En la parte trasera del puente, Rachel trató de no encogerse. Con su casco del servicio de inspección de armas, estaba demasiado familiarizada con los efectos de las bombas de americio: armas nucleares hechas de un isótopo más denso y más frágil que el plutonio y más estable que el californio. No eran más que bombas de fisión a la antigua, cargadas con una cabeza explosiva de alta potencia y una capa de agujas de cobre pre-fragmentadas: metralla que, en una batalla librada en el vacío, saldría disparada desde la zona de la detonación nuclear en un cono direccional muy estrecho y a velocidades casi próximas a la de la luz.

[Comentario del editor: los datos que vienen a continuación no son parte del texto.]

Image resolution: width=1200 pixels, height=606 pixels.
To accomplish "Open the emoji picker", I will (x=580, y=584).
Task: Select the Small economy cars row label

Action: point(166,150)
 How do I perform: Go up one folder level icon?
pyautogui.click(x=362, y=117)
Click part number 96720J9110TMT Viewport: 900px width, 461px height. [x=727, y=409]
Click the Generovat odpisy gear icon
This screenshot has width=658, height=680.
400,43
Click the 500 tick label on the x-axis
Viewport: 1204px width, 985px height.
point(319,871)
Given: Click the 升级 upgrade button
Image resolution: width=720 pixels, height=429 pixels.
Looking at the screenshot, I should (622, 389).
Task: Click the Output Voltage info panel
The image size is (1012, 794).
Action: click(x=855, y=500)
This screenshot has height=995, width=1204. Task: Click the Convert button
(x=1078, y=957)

Los treinta minutos siguientes transcurrieron en un tenso silencio, interrumpido tan solo por las tensas observaciones de Radar Uno y Dos. Ningún objetivo más salió de su escondite. Puede que hubiera otros en el cinturón de Kuiper, pero ninguno de ellos estaba lo bastante próximo como para ver los intensos impulsos lidar de la nave de guerra o ser visto por ellos. En ese tiempo, los sensores pasivos captaron dos detonaciones nucleares a una distancia de media hora luz. Definitivamente, alguien estaba disparando. Y detrás de ellos, las características perturbaciones provocadas por seis naves de grandes dimensiones emergieron del salto y, acto seguido, conectaron sus lidar de combate y se pusieron en movimiento.

—Punto de lanzamiento en seis cero segundos —dijo Helsingus—. Dos SEM-20 preparados para disparar.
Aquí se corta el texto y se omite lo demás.